Client: Lucile Salter Packard Children Hospital at Stanford
Location: Palo Alto, CA, United States
Completion date: 2017
Artwork budget: $3,200,000
The 531,000 sf expansion of Lucile Packard Children’s Hospital Stanford hospital building was designed by Architect Perkins Will who used innovative sustainable features and set the building on track to earn LEED Gold certification. The art program developed hand in hand with the architecture, and it was a seven-year project, with installation completed in 2017. Included in the art program, and part of the 3.5 acres outdoor space are the Dunlevie Garden featuring interactive habitat sculptures like a Redwood Treehouse, and the Emerald Garden featuring Rocky Shore themed mosaic play sculptures.
Goals of the art program are:
• Provide experiences that inspire, delight, distract and provide relief from pain and anxiety for a diverse population of children spanning a variety of ages, ethnicities, education and social backgrounds.
• Provide integrated evidence-based design arts programs that will assist and empower patients of all ages, as well as children and their families, in their own healing process.
• Provide opportunities for education, discovery and social support for patients at a critical time in their lives.
Integration into the overall design was achieved by supporting the wayfinding theme and emphasizing the sense of place. Thematically based on the California ecosystems, wayfinding is supported by artwork at key locations. Iconic animal sculptures welcome visitors at the main entrance, and landmark sculptures placed at main intersection assist in wayfinding while also providing distraction.
It was important to the project to reflect a sense of place. A 100’ photomontage depicts the history of Stanford University and the hospital. A kinetic ball machine in the main lobby features Stanford architectural landmarks. Much of the artwork was developed to support regional context and tailored to its diverse patient population. Of the 150 commissioned artists, over 50% are from California.

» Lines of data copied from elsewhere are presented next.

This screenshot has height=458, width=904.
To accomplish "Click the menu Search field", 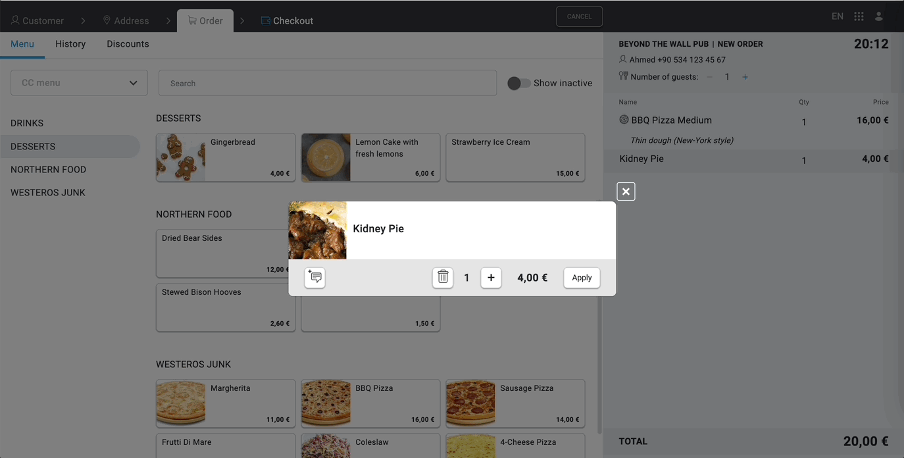I will [x=327, y=83].
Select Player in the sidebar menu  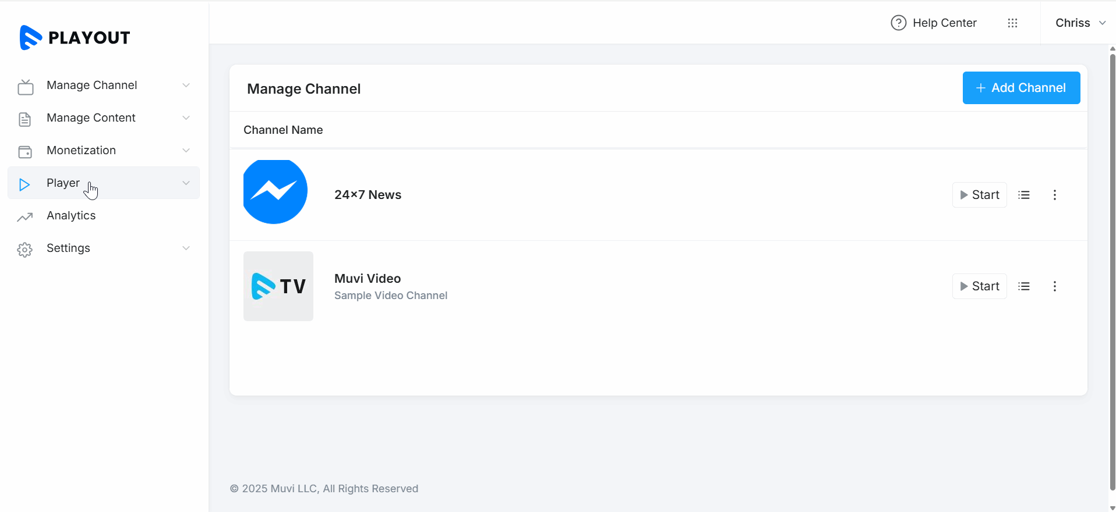[x=63, y=183]
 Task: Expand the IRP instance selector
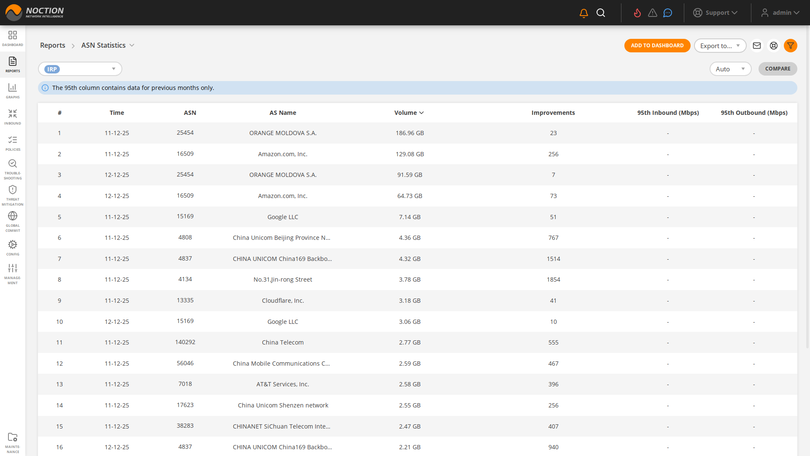click(x=80, y=69)
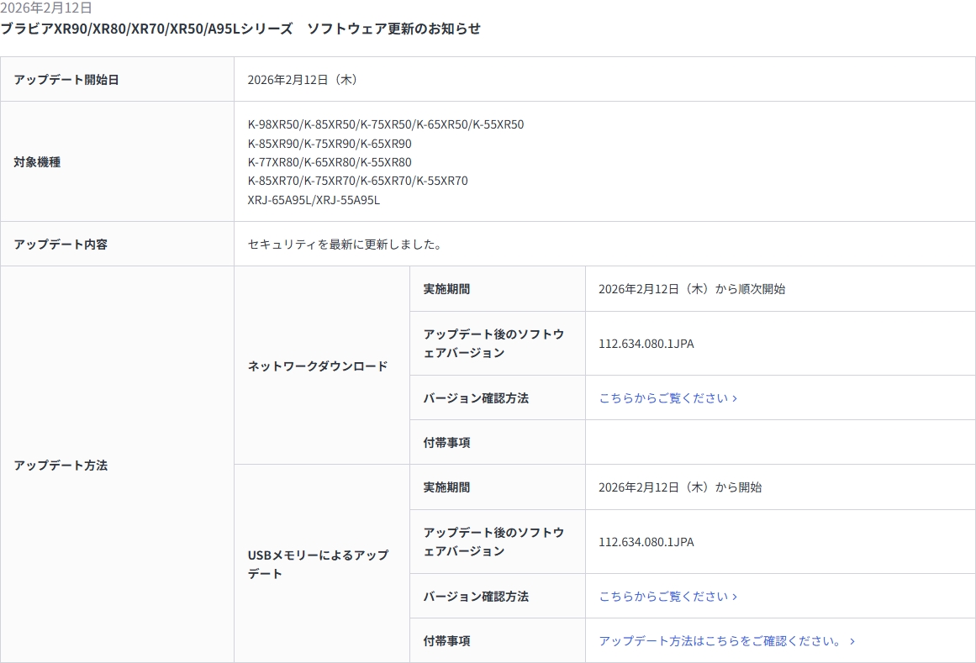Click the K-85XR90/K-75XR90/K-65XR90 model line
Viewport: 976px width, 663px height.
[x=330, y=144]
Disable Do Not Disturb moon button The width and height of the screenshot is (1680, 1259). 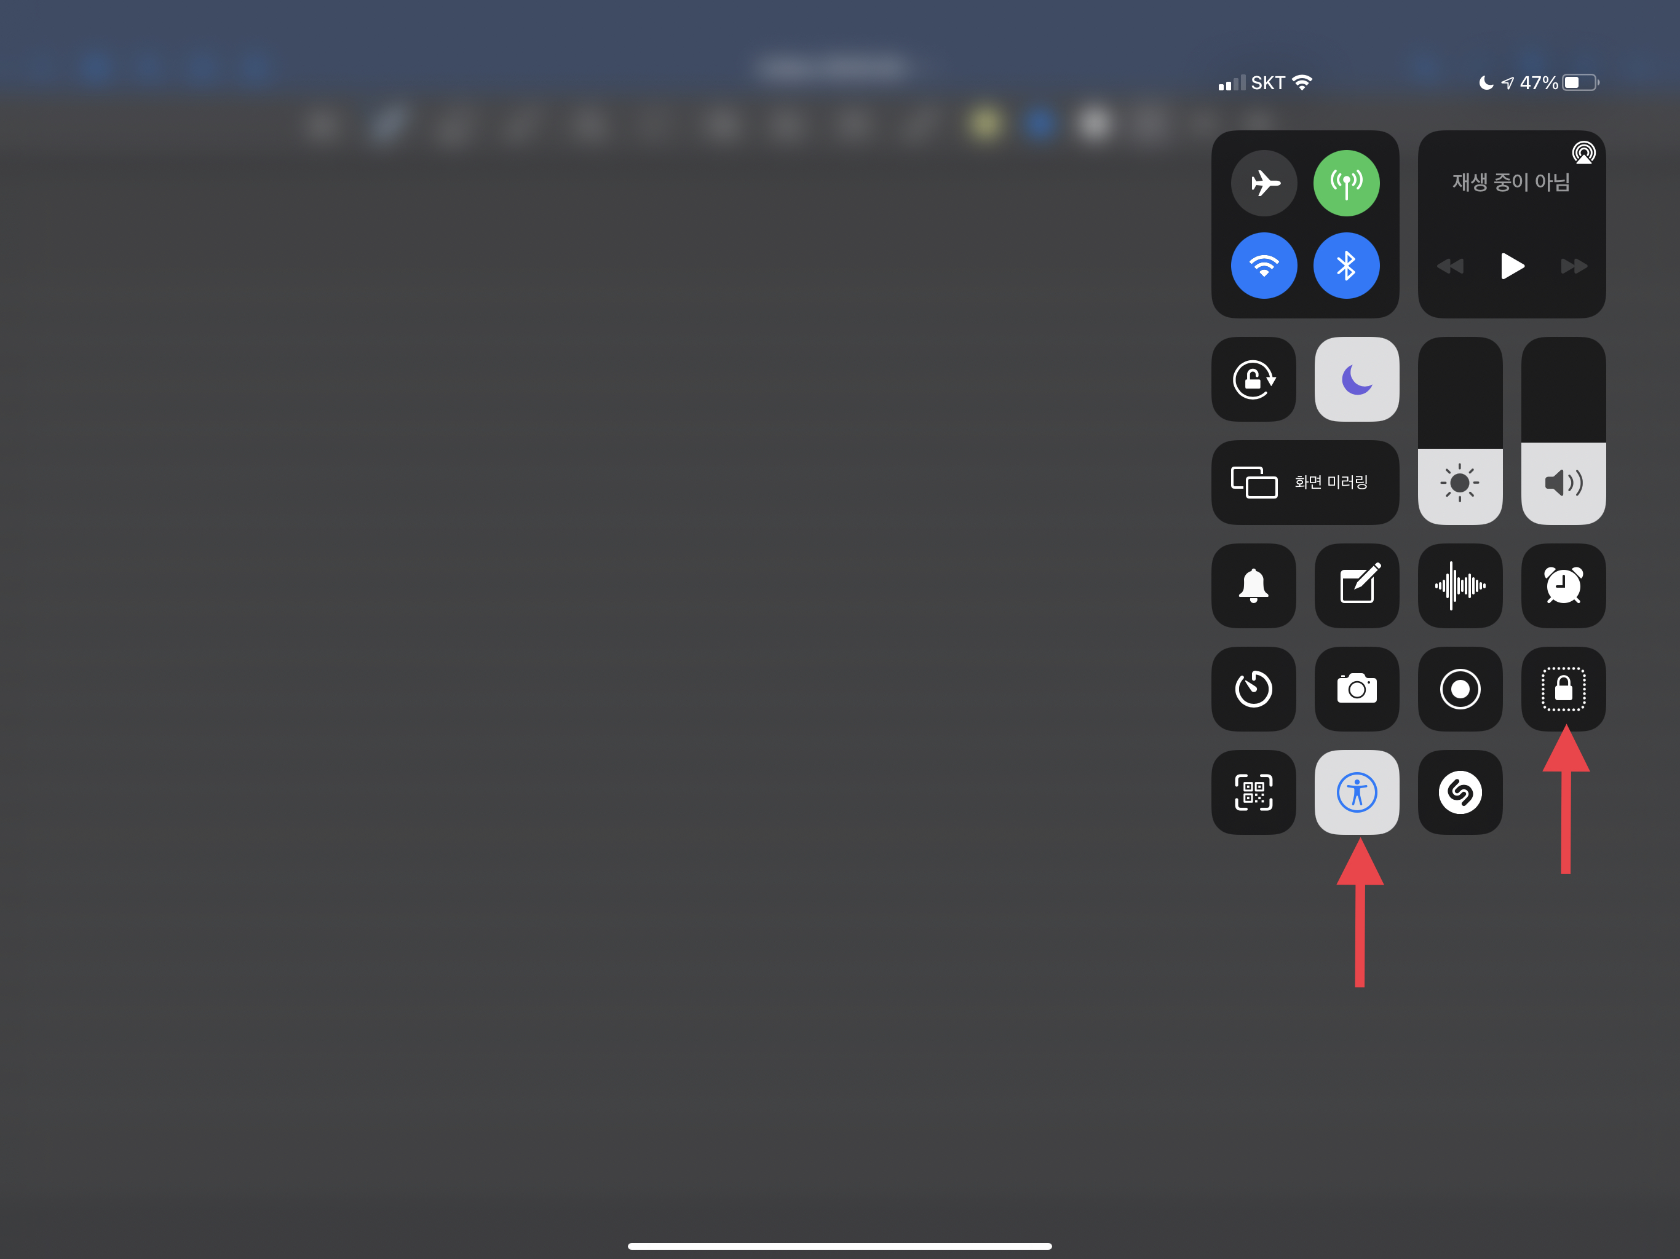tap(1356, 379)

Stakeholder engagement was both broad and deep on this project. Patient and family groups were consulted on themes and preferences for animals and styles. The Arts Committee had a very diverse makeup of community members, clinical, design, child psychology, administrators and families. The art consultants’ five-year design process started with the architects right after concept design to ensure that the art would truly be integrated into architecture. Over this period, meetings and reviews by the art committee occurred quarterly. Whenever needed, engagement of experts from the Stanford University were brought into the project as advisors. The Stanford Biology Department was particularly helpful in narrowing down which species of animals were local to the area.
Several studies were engaged to guide the project. As a baseline for post-occupancy evaluation, a preference study was conducted with patients and families in the existing building and a qualitative study about the experience of the existing art collection. At the time of writing this the hospital has been occupied for a little over four month and the hospital patient satisfaction scores have been significantly increased. The post-occupancy evaluation study will be forthcoming later in the year.
Since this collection included over 500 works of art, a matrix was developed to ensure selected artwork was appealing to children of both sexes, of all ages, abilities, socio- economic groups and nationalities. The matrix covered a variety of criteria to ensure that diversity of interest would be very broad. A call for art was distributed throughout the State of California and the majority of commissions were created by in state artists.